Frances Ramsay Simpson (28 March 1812 - 21 March 1853) was an English diarist and plant collector.

The daughter of Geddes Mackenzie Simpson, a London merchant, and Frances Hume Hawkins, she was born in London.

She married her cousin George Simpson of the Hudson's Bay Company in February 1830. In March of the same year, the couple set sail for North America, so he could resume his responsibilities in the administration of the North American fur trade. She travelled to York Factory and recorded the details of that voyage in her diary. The fur trading post on Rainy Lake was renamed Fort Frances in her honour. After her arrival in Rupert's Land, First Nations women married to Hudson's Bay Company officials were excluded from respectable society. During her stay in Rupert's Land, Simpson took an interest in local plants. She collected 52 specimens of individual plants, which she dried and pressed onto 14 sheets of paper, creating a small herbarium. She also sent seeds and roots back to her family in London. Her health deteriorated during her first pregnancy in 1831 and her son died the following year. She returned to London in 1833 to recover but her health continued to decline during three subsequent pregnancies.

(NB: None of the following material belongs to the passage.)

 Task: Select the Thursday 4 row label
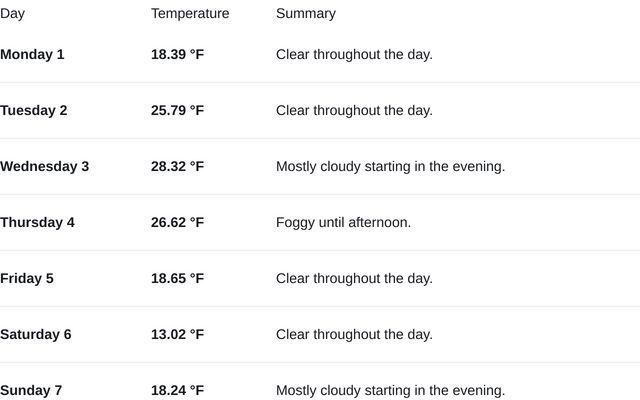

She visited Lachine, just upstream of Montreal, with her husband in 1838 and, in 1845, moved there permanently. There she lived with her sister Isobel and Isobel's husband Duncan Finlayson, governor of Assiniboia. Simpson had another son in June 1850 and died in Lachine three years later.

Her account of her journey from Lachine to York Factory appeared in The Beaver in 1953 and 1954. The Simpson collection became part of the herbarium of naturalist and Hudson's Bay employee George Barnston, later integrated into the McGill University Herbarium. The Simpson collection, while small, contains many first recorded species for the province of Manitoba.